| TASK BRIEF |
Could you echo back, word for word, the lines starting with the line that contains "Locate an element" and going on through the line that contains "This screenshot has width=1319, height=742."?

| WORKING DATA |
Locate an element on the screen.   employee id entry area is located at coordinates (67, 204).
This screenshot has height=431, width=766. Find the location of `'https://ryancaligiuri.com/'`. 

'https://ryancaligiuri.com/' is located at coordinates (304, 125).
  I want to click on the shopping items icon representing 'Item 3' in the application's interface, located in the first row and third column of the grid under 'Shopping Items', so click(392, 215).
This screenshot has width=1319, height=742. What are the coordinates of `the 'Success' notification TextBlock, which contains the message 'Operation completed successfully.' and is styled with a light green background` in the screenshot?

* * *

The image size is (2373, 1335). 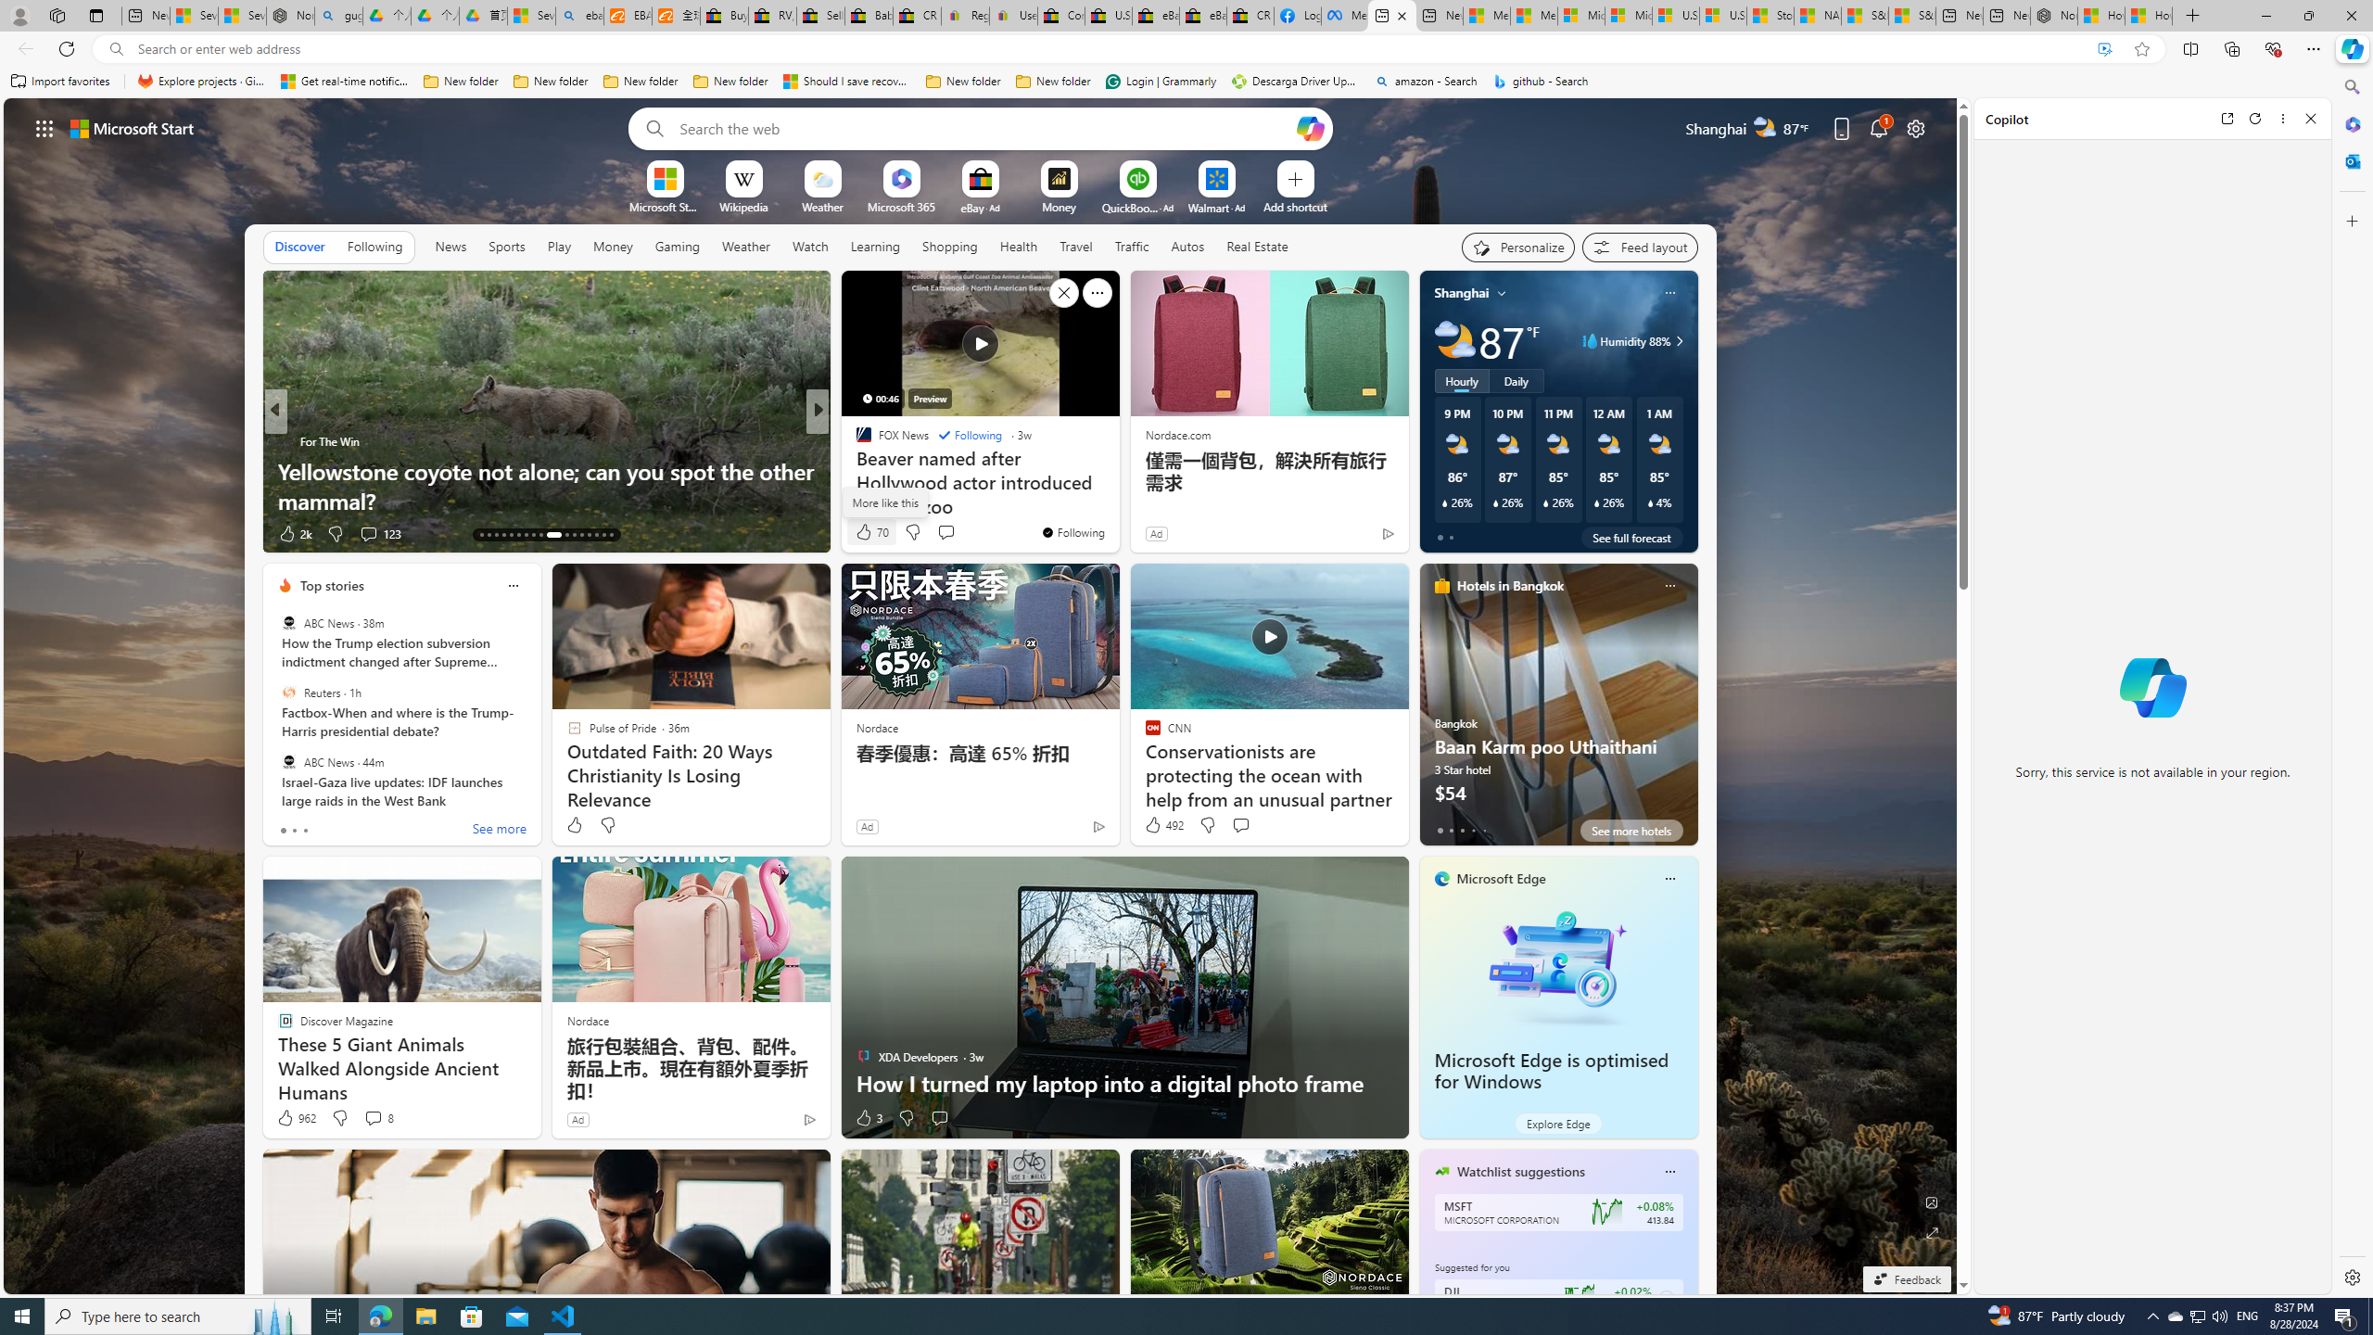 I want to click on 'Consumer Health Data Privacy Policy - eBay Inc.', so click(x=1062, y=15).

==

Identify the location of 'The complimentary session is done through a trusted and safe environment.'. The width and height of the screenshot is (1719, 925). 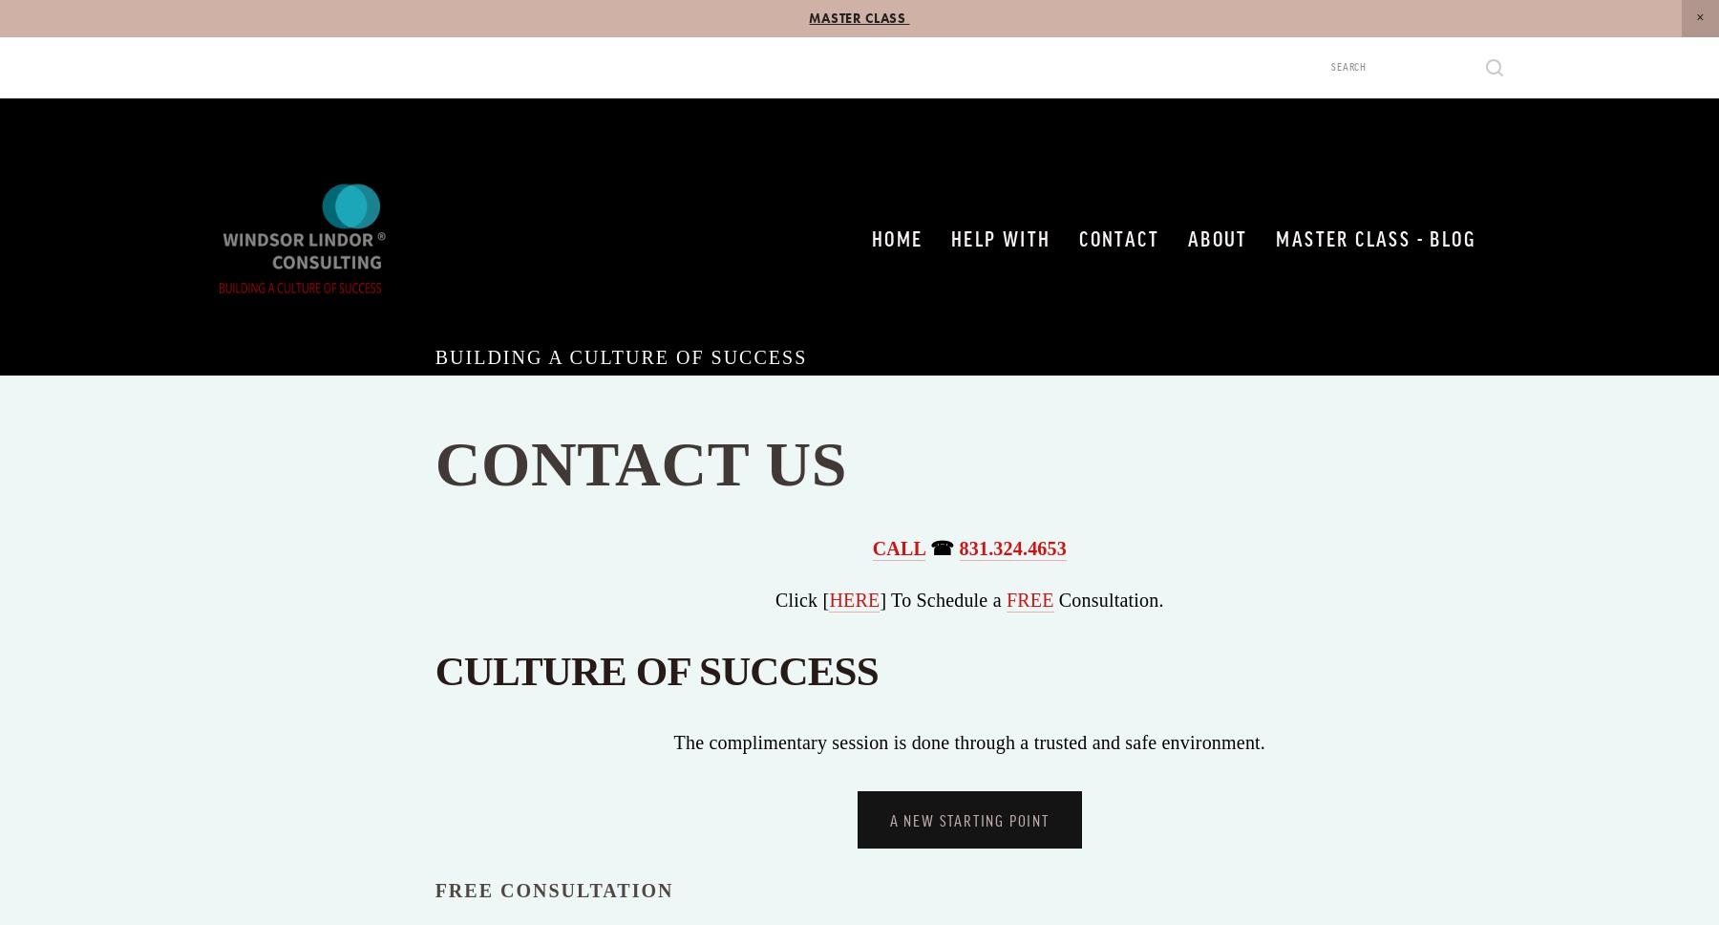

| THE REPLY |
Locate an element on the screen.   employee id entry area is located at coordinates (67, 204).
This screenshot has height=431, width=766. Find the location of `'https://ryancaligiuri.com/'`. 

'https://ryancaligiuri.com/' is located at coordinates (304, 125).
  I want to click on the shopping items icon representing 'Item 3' in the application's interface, located in the first row and third column of the grid under 'Shopping Items', so click(392, 215).
This screenshot has width=1319, height=742. What are the coordinates of `the 'Success' notification TextBlock, which contains the message 'Operation completed successfully.' and is styled with a light green background` in the screenshot?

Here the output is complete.